Oct 26, 2020
AP MORNING WIRE
Good morning. In today’s AP Morning Wire:
- US early vote over 58 million, exceeds 2016 with 9 days to election.
- Fear and anxiety spike in coronavirus hot spots across America.
- Iran has few ways to contain virus; Europe ratchets up restrictions.
- Pope Francis names 13 new cardinals, includes first Black US prelate.
DEPUTY DIRECTOR – GLOBAL NEWS COORDINATION, LONDON
AP PHOTO/BEBETO MATTHEWS
Early US vote total at 58M, exceeds 2016; Trump, Biden to escalate campaigning with 9 days to go
The number of people casting an early ballot in the U.S. presidential election has already surpassed those who voted early during all of 2016.
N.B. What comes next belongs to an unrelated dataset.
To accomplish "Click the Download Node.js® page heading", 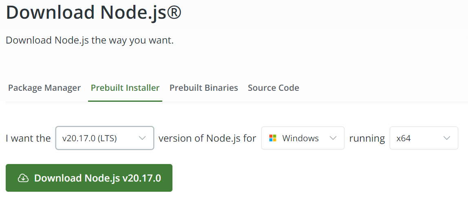I will coord(93,13).
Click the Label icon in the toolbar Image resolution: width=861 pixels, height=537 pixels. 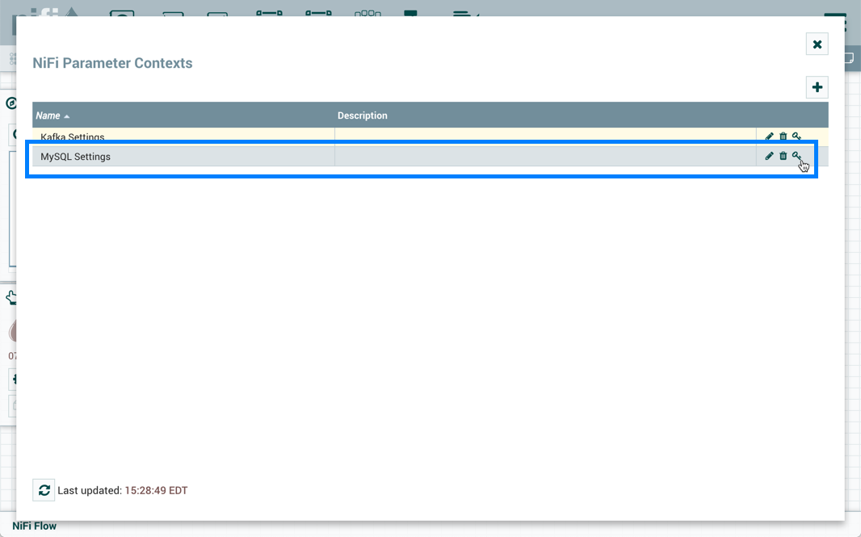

More than 58 million people have voted with nine days to go before Election Day, report Nicholas Riccardi and Angeliki Kastanis.
Democrats have been dominating early voting, but Republicans are slowly narrowing the gap. That’s because in-person early voting has kicked off in several states and President Donald Trump has convinced many supporters not to use mail-in ballots with his unfounded warnings about mail-voting fraud.
One out of every 4 of the voters is either new or infrequent, a sign of a potential record-setting turnout.
Trump plans to intensify an already breakneck travel schedule in the final full week of the presidential campaign, despite an alarming surge of coronavirus cases in the U.S. and a fresh outbreak in his own White House.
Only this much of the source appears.